> _Information supplied_:
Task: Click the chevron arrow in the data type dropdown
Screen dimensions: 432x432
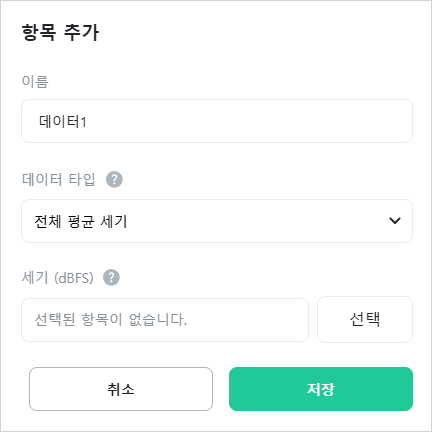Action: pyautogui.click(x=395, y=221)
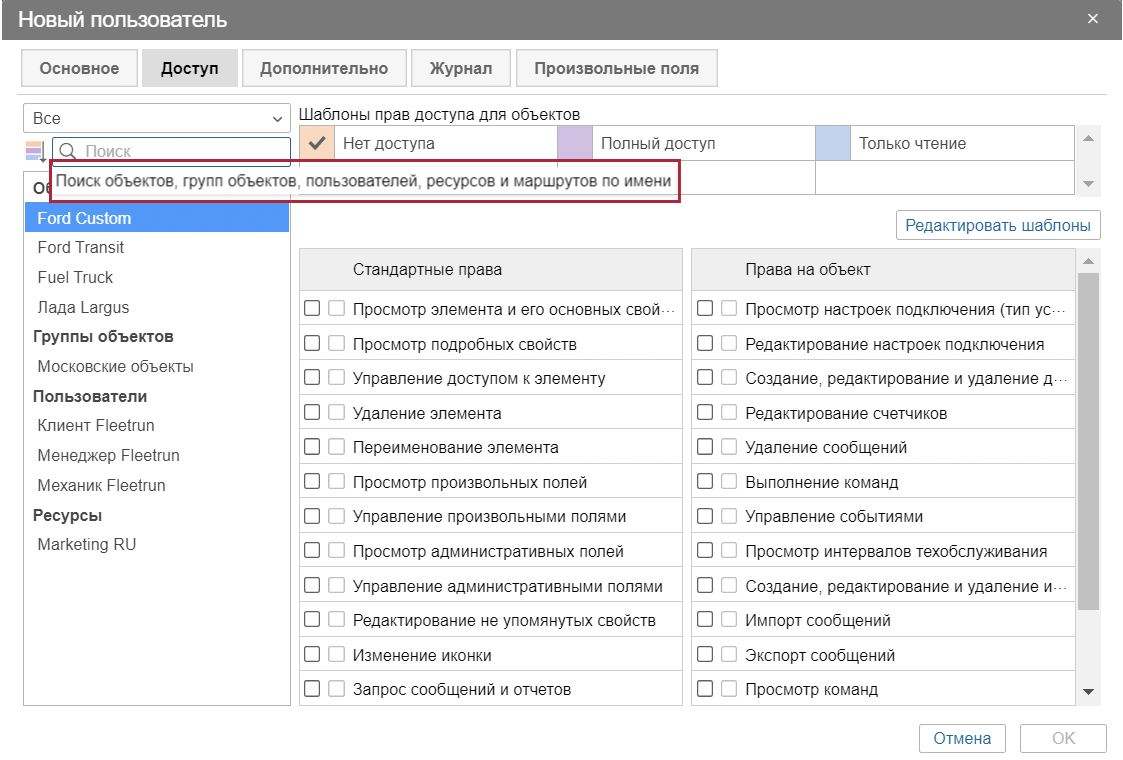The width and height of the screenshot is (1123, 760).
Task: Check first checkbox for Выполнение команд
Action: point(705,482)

> _The problem_: Repeat every entry exactly, but leave out the pictures.

> _Answer to this exercise_:
Task: Click the chevron arrow in the data type dropdown
Screen dimensions: 432x432
Action: pyautogui.click(x=395, y=221)
The width and height of the screenshot is (1123, 760).
Task: Check first checkbox for Выполнение команд
Action: point(705,482)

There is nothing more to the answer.